Se si vuole avere il controllo dei flussi di cassa, è anche importante capire quanto si guadagnerà (e quanto si pagherà di tasse) nell’anno che verrà, così da fare un’attenta programmazione.  

In genere basta guardare allo storico degli ultimi 5 anni, considerare solo i guadagni costanti, come quelli dei clienti fissi, o, in aggiunta, azzardare un calcolo statistico sulle entrate dei clienti non continuativi. 

Un’idea può essere fare una media dei guadagni e, se gli extra sono stati ad anni alterni, calcolare la percentuale in base alla frequenza. Se, per esempio, per tre dei 5 anni si sono avuti ulteriori incassi per 10mila euro, la probabilità che si ripeta è di 3 volte su 5, ovvero del 60%. Dunque si può inserire come extrabudget il 60% di 10mila, vale a dire 6mila euro.

Fai una scala dei guadagni

«La capacità di ipotizzare un guadagno dipende molto anche dal lavoro che si fa, dalla quantità degli incarichi continuativi e dei clienti fissi: più sono presenti questi due elementi, più sicuramente ha senso basarsi sullo storico», spiega Farabegoli. «In ogni caso, una strategia utile può essere quella di segnare su una pagina dell’agenda o su un foglio excel il budget dei ricavi certi sulla base dei contratti aperti e degli impegni già presi, poi in un’altra colonna inserire quelli che realisticamente verranno rinnovati, e così via a scendere, fino ad arrivare agli incassi meno certi. Accanto a ogni voce va inserita la rispettiva somma. Questo permette di impostare la programmazione partendo da una base sicura, e, man mano che gli impegni vengono confermati, aggiungere gli altri importi al totale». 

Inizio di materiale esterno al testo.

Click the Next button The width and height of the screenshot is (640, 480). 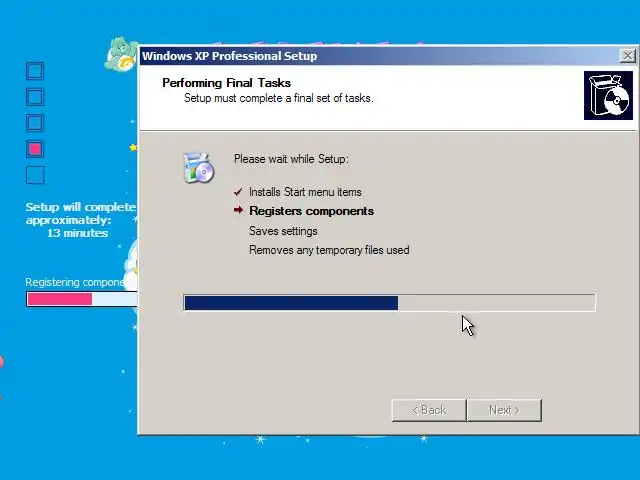(504, 410)
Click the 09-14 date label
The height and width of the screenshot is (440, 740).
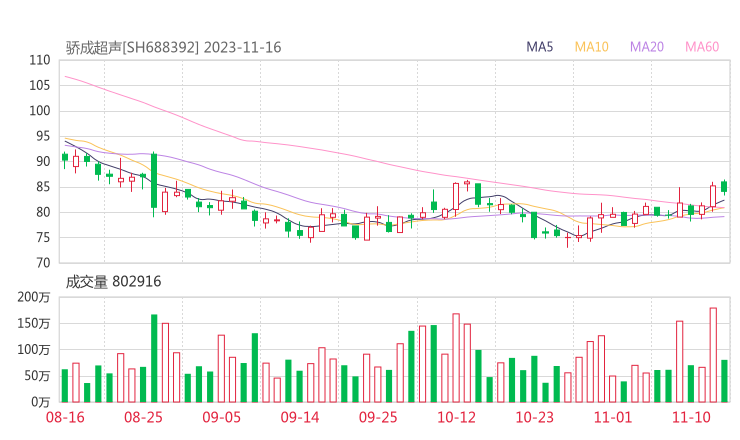coord(299,418)

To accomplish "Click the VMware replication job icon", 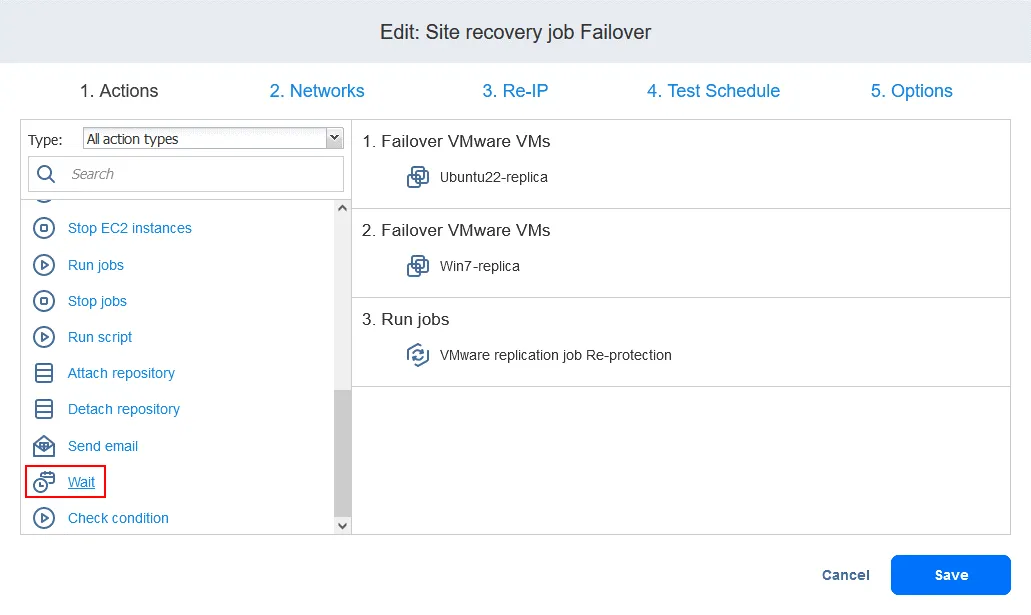I will coord(418,355).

Il problema dei grandi progetti

Quando si fa budgeting un problema potrebbe essere quello dei grossi incarichi. «L’ideale sarebbe avere un mix tra collaborazioni stabili e progetti occasionali, è una buona garanzia perché ci dà la continuità e la varietà. Se hai una commessa che inizia a prendere “troppo posto” nel budget, perché magari copre da sola il 60% dei guadagni di quest’anno, devi considerarne anche i rischi. Chiusa quella, perché magari si è chiuso il progetto, oppure perché banalmente c’è stato un cambio al vertice dell’azienda e si è deciso di cambiare i fornitori, potresti avere uno scossone a livello finanziario», dice l’esperta. Anche in questo caso il problema va anticipato. 

«Quando fai l’offerta devi considerare anche il Tfr di quel progetto. Ti darà l’ossigeno per cercarne di nuovi dopo la chiusura. Anche in questo caso, non è un “di più”: quando un compito solo ti assorbe tanto, non hai tempo dedicarti alla ricerca di nuovi clienti, o molto più semplicemente alla cura del tuo personal branding, che è poi quello che genera il flusso di nuovi committenti».